Admittedly, the sample is relatively small, in large part because of the expense and logistical difficulties of implementing this type of simulation and comprehensive assessment. It is noteworthy, however, that there were a number of statistically significant group differences because of the large effect sizes—ranging from 0.8 to 1.6 SD. Effect sizes of this substantial magnitude are rarely reported in the prevention literature (Butler et al. 2006), and the effects in this study are certainly larger than the small or nonsignificant effects from randomized studies of psychological debriefing (van Emmerik et al. 2002). The magnitude (and breadth) of the effects of the imagery and skills training on stress and performance provides a compelling argument that the officers reaped tangible benefits as a result of our training intervention. However, the effects reported in this paper are short-term, and it is not known whether this intervention would prevent the development of PTSD and other adjustment problems over time in response to real-life stressors. Although our findings are promising, replication and extension is needed to confirm our findings with a larger sample. Future researchers should design longitudinal studies with follow-up assessments in order to test this and provide information about the temporal durability of the intervention. Future investigations would also benefit by testing the intervention on more diverse samples in order to test generalizability, detect more subtle group differences, and explore possible moderators.

Although the findings are in need of extension and replication, these results suggest that our police imagery and skills training program has the potential to reduce negative sequelae of trauma exposure in police officers and perhaps other first responders. Such a preparatory approach may prove to be superior to debriefing methods after exposure, although future research should test this.
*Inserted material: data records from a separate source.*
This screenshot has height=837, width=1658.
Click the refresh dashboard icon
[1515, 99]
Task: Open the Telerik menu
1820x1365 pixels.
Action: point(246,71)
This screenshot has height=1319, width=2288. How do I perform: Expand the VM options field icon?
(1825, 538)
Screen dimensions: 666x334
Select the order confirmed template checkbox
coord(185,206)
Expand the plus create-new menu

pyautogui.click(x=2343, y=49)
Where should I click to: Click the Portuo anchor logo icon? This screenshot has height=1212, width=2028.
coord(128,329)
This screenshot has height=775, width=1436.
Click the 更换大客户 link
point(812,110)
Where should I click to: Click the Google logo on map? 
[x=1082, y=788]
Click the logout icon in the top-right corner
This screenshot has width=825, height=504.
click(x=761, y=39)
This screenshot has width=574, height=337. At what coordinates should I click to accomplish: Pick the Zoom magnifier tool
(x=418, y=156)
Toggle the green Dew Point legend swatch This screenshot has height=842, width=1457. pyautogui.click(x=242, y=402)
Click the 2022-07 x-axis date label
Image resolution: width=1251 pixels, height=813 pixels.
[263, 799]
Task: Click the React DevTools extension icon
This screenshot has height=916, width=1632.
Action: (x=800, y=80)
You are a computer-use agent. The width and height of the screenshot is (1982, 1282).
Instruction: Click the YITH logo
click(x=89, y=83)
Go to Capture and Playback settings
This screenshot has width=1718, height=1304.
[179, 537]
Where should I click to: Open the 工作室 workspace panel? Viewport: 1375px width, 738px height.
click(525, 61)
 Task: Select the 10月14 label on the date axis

Furthermore, effective primary prevention efforts are superior to secondary prevention methods because they result in fewer lost work days and less human suffering and may be more acceptable to officers than seeking help for psychological problems.

In conclusion, our imagery and skills training intervention provides incremental utility above police training as usual in enhancing performance and attenuating stress responses in police during critical incident simulations. The critical incident simulation was a potent and realistic paradigm for inducing occupational stress and testing the effects of our intervention. Therefore, our trauma resilience training intervention for police should transport readily to implementation in the field of police work.